What to work on — Your response must be made up of each line in the data below that contains the string "notification".

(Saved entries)
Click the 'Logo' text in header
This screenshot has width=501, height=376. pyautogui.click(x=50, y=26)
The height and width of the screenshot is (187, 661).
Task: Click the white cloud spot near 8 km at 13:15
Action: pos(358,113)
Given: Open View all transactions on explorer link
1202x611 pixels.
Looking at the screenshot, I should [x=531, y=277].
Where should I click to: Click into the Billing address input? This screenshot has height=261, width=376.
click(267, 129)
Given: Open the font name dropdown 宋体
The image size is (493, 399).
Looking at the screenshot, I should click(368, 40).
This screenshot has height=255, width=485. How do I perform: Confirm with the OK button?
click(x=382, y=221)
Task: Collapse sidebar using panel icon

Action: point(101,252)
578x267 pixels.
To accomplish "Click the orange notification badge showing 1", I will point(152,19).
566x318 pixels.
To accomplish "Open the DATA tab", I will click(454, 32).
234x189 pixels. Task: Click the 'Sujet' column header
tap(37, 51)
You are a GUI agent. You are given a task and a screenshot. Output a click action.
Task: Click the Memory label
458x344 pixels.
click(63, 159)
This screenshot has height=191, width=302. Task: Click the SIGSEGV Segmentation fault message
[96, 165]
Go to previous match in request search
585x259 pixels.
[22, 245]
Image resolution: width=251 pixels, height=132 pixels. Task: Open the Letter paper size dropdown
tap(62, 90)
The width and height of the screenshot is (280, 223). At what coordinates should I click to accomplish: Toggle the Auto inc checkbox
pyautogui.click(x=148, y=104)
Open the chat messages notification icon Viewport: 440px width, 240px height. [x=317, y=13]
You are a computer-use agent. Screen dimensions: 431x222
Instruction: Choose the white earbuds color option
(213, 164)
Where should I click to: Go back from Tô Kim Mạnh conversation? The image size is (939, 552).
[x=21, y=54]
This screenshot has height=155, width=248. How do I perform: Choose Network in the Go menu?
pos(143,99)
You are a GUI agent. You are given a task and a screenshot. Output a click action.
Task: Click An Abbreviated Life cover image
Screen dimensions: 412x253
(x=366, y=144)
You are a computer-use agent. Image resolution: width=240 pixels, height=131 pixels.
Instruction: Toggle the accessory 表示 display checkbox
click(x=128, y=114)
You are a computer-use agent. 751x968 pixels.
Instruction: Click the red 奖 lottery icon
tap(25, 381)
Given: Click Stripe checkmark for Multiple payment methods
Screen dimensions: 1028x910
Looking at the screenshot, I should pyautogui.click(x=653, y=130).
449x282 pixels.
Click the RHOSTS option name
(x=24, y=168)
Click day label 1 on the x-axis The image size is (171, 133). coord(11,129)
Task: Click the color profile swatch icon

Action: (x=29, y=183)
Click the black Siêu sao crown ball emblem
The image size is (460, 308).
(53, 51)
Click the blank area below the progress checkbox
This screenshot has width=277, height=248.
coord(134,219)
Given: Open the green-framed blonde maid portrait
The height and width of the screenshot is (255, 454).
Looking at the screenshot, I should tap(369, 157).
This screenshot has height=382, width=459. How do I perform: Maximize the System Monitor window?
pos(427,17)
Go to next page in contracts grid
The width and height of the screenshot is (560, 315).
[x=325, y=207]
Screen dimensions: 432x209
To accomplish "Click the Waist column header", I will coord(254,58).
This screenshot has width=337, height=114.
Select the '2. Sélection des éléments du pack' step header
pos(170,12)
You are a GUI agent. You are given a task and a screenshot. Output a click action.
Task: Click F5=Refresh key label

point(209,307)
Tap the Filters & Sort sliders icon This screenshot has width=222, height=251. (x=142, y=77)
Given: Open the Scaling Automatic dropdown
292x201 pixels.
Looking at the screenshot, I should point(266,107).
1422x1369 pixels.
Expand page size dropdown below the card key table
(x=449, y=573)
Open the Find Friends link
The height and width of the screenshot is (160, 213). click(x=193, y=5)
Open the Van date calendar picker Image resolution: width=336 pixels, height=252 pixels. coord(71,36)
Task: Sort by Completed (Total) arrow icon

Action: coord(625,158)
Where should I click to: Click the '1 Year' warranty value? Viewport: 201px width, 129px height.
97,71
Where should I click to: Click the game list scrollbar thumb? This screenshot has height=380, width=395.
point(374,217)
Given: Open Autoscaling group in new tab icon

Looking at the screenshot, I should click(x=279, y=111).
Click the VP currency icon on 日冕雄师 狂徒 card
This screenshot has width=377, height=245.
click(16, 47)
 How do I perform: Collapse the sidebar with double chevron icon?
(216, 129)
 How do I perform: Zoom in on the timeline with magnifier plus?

Answer box —
To accomplish "Click the orange notification badge showing 1", I will point(152,19).
Open the chat messages notification icon Viewport: 440px width, 240px height. [x=317, y=13]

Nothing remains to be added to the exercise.